_Passage shown_

================

So what I did was paint a base of flt black, then a dark blue (slightly purple). THEN, I wiped-on some of the Iridescent Red that was used for the Aztecs. So the end result is at some angles it looks dark blue and at other angles it looks purplish.


----------



## Garbaron (Apr 23, 2004)

Looks great! 


My insights to the nacelle enigma. According to Andrew Probert the inboard grills are purple / violet. I used violet and depending on viewing angle and light conditions it gives you exactly what you described: sometimes black, sometimes dark blue, or violet/ purple. 

Violet look and comparison to studio model (pre Aztec)

http://i92.photobucket.com/albums/l10/Garbaron/nacelleComparison_zpse8711a0e.jpg

Appearing bluish
http://i92.photobucket.com/albums/l10/Garbaron/PL Refit/unLitTour10_zps41c24711.jpg

Appearing blackish
http://i92.photobucket.com/albums/l10/Garbaron/PL Refit/BaseFinalVersion2_zps2b1b8e25.jpg


The outboard grills are, again according to Andrew Probert, brushed aluminum. I used aluminum as a base and gave it a heavy anthracite wash. This makes the outboard nacelle grill appear metallic dark grey on some angles, silverish in others and black all else. As can be seen in the above “appearing blackish” picture. 

Metallic dark grey outboard and bluish inboard:
http://i92.photobucket.com/albums/l10/Garbaron/PL Refit/starboardOutTotal_zpsc89c0c04.jpg 

They played a lot with color illusions depending on viewing angle. 
One of the reasons why it is so hard to get that “correct” look.


----------



## RossW (Jan 12, 2000)

It looks to me like all surfaces of your inboard grills are painted (either purple or black) - if so, where does the light come through?

================

_Task 1_
List every caption in the forum thread that introduces a linked image.
_Task 2_
Quote the forum thread from "The outboard grills" to "(Jan 12, 2000)".
_Task 3_
Answer these questions from the forum thread:
(a) What paint did the first poster wipe on over the dark blue?
(b) According to Andrew Probert, what are the outboard grills?
(c) What wash did Garbaron apply over the aluminum base?

================

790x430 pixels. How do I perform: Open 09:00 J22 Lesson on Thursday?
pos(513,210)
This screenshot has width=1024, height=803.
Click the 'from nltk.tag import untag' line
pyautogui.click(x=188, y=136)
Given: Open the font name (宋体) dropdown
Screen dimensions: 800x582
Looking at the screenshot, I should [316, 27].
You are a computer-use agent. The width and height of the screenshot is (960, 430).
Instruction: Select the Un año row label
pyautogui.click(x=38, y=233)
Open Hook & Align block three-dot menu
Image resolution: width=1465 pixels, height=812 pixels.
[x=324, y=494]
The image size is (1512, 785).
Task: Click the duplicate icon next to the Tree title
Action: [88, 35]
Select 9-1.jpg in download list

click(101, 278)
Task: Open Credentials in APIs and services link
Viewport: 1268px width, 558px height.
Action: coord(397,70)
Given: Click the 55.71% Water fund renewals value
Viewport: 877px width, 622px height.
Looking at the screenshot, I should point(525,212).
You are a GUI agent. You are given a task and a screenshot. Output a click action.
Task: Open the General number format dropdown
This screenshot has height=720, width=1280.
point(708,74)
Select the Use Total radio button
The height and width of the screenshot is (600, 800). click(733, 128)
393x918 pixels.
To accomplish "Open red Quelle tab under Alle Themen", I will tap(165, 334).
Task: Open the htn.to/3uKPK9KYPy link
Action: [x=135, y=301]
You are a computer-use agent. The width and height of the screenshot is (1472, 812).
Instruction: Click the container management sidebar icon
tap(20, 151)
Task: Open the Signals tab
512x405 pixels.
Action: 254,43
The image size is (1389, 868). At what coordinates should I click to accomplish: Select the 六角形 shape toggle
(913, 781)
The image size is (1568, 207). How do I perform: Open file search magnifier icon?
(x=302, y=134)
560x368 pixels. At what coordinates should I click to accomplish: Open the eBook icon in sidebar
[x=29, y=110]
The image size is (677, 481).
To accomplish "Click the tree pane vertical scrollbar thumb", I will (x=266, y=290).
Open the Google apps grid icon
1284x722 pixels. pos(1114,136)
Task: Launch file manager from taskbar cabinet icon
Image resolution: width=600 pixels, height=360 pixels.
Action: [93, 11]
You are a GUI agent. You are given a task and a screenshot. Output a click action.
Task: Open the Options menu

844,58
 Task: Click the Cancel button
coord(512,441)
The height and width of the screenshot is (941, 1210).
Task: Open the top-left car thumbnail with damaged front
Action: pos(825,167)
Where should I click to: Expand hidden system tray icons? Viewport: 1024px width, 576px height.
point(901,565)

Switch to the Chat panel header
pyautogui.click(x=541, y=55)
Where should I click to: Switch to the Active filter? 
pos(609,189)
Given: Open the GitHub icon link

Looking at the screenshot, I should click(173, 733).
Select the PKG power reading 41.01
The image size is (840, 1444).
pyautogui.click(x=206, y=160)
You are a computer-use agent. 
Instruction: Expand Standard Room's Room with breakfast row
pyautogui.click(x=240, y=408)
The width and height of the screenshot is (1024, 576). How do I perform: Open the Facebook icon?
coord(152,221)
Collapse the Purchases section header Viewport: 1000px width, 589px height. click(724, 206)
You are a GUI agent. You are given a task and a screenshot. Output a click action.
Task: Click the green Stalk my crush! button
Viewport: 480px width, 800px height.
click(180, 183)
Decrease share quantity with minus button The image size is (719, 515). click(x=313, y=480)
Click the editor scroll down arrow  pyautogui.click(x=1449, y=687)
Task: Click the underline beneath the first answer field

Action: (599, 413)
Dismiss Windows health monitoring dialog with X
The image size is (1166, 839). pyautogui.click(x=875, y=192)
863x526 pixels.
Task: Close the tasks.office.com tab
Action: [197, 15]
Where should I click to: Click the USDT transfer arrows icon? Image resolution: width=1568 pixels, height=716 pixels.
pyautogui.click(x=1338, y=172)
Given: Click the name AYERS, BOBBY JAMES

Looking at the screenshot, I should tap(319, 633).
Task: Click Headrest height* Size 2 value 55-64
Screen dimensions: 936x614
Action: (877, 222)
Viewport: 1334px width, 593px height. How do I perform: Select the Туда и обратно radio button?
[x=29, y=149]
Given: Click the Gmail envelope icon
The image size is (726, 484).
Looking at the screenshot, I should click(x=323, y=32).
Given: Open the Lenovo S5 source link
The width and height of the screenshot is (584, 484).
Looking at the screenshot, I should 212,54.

================

_Written response 1_
Violet look and comparison to studio model (pre Aztec)
Appearing bluish
Appearing blackish
Metallic dark grey outboard and bluish inboard

_Written response 2_
The outboard grills are, again according to Andrew Probert, brushed aluminum. I used aluminum as a base and gave it a heavy anthracite wash. This makes the outboard nacelle grill appear metallic dark grey on some angles, silverish in others and black all else. As can be seen in the above “appearing blackish” picture. 

Metallic dark grey outboard and bluish inboard:
http://i92.photobucket.com/albums/l10/Garbaron/PL Refit/starboardOutTotal_zpsc89c0c04.jpg 

They played a lot with color illusions depending on viewing angle. 
One of the reasons why it is so hard to get that “correct” look.


----------



## RossW (Jan 12, 2000)

_Written response 3_
(a) The Iridescent Red that was used for the Aztecs.
(b) Brushed aluminum.
(c) A heavy anthracite wash.